The agency has been grappling with the case for more than three years amid questions from lawmakers and investors as to whether Lehman misrepresented its financial health before filing the biggest bankruptcy in U.S. history in September 2008.
Lehman Brothers company sign at Christie's auction house
in London. Photographer: Ben Stansall/AFP/Getty Images
Under a heading reading "Activity in Last Four Weeks," the undated document reads, "The staff has concluded its investigation and determined that charges will likely not be recommended."
SEC officials didn't dispute the authenticity of the memo or its contents.
Pressure on the agency to punish any wrongdoing related to Lehman's collapse escalated after Anton Valukas, the court- appointed bankruptcy examiner, found the firm misled investors with "accounting gimmicks" that disguised the firm's leverage.
Senior officials have been reluctant to formally close the matter even though investigators found a lack of evidence of wrongdoing, according to people with direct knowledge of the matter.
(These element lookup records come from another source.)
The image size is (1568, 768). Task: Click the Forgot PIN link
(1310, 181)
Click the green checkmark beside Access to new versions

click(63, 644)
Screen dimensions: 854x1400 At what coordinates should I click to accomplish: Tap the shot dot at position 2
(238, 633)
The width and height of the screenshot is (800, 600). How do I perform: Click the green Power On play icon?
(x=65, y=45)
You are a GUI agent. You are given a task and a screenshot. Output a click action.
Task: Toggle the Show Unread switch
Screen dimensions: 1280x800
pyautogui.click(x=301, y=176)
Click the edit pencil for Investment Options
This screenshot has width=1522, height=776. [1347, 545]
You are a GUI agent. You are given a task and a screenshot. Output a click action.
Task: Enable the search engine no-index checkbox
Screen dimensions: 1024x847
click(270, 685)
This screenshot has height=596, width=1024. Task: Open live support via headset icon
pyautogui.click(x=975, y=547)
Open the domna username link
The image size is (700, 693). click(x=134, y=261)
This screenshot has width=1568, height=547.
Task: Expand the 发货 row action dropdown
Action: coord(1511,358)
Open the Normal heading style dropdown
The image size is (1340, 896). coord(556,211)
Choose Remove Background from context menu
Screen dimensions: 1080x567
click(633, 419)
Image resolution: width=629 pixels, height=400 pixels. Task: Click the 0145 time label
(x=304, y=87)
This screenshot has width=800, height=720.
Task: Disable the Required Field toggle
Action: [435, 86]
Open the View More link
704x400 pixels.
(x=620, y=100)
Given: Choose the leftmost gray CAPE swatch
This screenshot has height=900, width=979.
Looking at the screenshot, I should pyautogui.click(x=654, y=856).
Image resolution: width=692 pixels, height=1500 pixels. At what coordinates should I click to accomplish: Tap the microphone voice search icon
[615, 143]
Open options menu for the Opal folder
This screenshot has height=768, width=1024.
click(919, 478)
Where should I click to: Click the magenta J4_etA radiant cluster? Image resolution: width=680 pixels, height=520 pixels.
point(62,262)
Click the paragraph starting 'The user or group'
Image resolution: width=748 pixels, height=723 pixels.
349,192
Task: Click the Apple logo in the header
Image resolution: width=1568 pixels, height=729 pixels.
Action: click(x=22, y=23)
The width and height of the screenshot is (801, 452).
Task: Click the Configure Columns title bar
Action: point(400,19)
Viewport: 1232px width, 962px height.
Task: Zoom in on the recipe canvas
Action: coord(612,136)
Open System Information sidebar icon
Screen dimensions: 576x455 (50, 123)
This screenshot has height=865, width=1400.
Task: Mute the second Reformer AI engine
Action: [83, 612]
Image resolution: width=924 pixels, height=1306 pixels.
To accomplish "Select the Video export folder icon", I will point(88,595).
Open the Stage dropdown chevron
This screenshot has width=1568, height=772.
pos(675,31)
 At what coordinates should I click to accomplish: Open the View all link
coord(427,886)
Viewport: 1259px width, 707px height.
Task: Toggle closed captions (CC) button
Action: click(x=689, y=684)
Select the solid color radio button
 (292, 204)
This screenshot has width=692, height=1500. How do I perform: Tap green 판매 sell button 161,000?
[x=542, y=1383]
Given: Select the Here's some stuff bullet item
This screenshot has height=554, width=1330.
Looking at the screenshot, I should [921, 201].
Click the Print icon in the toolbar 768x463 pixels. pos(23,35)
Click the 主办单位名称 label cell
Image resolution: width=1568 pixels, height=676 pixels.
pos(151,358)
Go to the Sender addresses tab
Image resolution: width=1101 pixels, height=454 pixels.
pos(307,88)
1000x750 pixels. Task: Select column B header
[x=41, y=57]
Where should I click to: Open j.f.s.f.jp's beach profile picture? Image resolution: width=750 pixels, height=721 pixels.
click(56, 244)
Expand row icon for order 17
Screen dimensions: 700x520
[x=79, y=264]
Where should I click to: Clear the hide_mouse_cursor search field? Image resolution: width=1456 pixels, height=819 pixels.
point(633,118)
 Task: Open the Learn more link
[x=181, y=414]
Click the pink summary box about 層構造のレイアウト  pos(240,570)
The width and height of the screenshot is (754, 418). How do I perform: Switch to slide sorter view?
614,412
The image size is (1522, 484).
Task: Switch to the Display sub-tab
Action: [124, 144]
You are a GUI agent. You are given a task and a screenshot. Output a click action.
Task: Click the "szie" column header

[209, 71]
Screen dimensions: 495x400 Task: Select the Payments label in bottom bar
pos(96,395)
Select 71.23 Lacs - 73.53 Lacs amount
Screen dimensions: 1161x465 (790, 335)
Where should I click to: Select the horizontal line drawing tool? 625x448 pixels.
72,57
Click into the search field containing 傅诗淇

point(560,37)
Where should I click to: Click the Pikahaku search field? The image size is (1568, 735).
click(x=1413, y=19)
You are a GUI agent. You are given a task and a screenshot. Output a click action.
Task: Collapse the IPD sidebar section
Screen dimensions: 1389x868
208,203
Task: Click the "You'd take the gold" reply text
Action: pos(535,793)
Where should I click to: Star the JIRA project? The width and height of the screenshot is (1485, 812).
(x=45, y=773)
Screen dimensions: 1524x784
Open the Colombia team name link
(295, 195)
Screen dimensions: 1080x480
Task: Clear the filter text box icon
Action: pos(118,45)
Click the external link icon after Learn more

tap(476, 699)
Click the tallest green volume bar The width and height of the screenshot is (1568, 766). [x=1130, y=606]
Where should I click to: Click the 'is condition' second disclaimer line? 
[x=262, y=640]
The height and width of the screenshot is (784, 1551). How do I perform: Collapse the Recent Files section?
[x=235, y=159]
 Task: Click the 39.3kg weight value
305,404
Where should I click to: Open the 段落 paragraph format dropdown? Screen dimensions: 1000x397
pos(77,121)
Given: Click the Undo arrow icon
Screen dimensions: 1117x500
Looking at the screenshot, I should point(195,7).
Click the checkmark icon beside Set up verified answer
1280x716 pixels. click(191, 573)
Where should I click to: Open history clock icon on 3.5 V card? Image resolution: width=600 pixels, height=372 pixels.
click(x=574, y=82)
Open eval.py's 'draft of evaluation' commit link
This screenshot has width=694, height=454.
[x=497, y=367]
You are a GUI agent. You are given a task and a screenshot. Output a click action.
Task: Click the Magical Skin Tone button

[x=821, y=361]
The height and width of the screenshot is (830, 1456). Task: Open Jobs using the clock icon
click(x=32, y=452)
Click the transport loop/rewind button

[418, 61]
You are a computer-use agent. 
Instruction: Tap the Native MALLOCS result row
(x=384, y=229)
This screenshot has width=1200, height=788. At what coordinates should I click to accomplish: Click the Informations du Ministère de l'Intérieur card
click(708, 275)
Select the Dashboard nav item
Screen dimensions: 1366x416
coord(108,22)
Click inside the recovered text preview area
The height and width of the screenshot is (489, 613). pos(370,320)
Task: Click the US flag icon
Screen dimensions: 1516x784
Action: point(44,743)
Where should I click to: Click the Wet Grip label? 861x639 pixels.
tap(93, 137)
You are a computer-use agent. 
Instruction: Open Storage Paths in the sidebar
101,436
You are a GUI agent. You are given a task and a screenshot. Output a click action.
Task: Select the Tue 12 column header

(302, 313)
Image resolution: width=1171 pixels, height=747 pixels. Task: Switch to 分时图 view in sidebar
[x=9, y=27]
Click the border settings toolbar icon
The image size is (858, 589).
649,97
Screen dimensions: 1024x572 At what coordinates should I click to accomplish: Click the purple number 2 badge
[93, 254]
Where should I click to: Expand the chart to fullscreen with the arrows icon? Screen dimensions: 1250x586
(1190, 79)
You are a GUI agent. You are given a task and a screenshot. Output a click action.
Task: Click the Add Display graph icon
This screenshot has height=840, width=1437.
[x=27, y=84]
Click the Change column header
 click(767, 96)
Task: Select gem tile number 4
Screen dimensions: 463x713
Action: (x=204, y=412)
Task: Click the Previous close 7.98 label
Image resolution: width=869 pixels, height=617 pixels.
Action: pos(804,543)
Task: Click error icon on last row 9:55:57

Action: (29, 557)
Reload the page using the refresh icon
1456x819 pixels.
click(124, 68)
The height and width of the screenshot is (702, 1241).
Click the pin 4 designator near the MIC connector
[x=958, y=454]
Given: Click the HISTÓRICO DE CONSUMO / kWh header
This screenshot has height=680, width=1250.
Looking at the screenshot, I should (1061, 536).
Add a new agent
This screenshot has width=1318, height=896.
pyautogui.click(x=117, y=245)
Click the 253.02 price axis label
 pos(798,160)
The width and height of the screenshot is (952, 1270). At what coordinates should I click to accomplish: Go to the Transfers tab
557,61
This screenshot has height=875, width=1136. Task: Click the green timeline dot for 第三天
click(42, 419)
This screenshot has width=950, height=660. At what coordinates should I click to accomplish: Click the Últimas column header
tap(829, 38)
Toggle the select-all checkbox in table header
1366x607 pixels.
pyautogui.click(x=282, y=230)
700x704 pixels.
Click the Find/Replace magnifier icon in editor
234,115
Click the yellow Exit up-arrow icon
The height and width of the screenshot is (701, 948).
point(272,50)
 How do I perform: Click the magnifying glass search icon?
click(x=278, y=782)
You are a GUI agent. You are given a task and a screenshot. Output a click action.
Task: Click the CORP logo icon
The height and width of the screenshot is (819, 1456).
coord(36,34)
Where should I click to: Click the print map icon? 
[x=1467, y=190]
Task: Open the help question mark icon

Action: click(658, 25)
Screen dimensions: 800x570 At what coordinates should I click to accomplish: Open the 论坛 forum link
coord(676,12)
The officials have weighed issuing a public report on their findings that would stop short of an enforcement action while describing questionable conduct.
Under Analysis
SEC Chairman Mary Schapiro said in congressional testimony last month that the case was still "under investigation and analysis."
"Our staff has conducted an independent and extremely extensive investigation of all these issues," Schapiro said in the April 25 hearing before the House Financial Services Committee. "They have searched through millions of pages of documents. We have taken testimony of all the key people including members of Lehman senior management, outside accountants."
John Nester, an SEC spokesman, said the case remains under review.
"As the chairman said, it's still under review and no final decision has been made," Nester said in an e-mail.
In a 2010 report, Valukas said Lehman used transactions known as Repo 105s to hide billions of dollars in assets and artificially reduce the firm's leverage. In a typical repo agreement, one party temporarily transfers a security to another as collateral for short-term cash. A Repo 105 transaction requires extra collateral, making it a more costly form of borrowing. Those deals were accounted for by Lehman as "sales," as opposed to financing transactions, Valukas said.
Accounting Legal
After Valukas released his findings, the SEC sent letters to financial firms asking for information on their use of repos. While investigators found that Lehman's accounting of the transactions was legal, the people said, regulators have since changed accounting rules to keep other firms from doing the same.
According to the internal memo, SEC staff investigated whether Lehman and its officers misrepresented the firm's overall financial health, capital situation, liquidity and its commercial real estate portfolio.
In its final year, Lehman overvalued real-estate holdings, including a stake in U.S. apartment developer Archstone-Smith Trust, Valukas said. Lehman and Tishman Speyer Properties LP completed a joint acquisition of Archstone for $22 billion, including debt, in October 2007.
Lehman presented "unreasonable" valuations of its Archstone stake in the first three quarters of 2008, overvaluing the holding by as much as $450 million in the second quarter, Valukas said.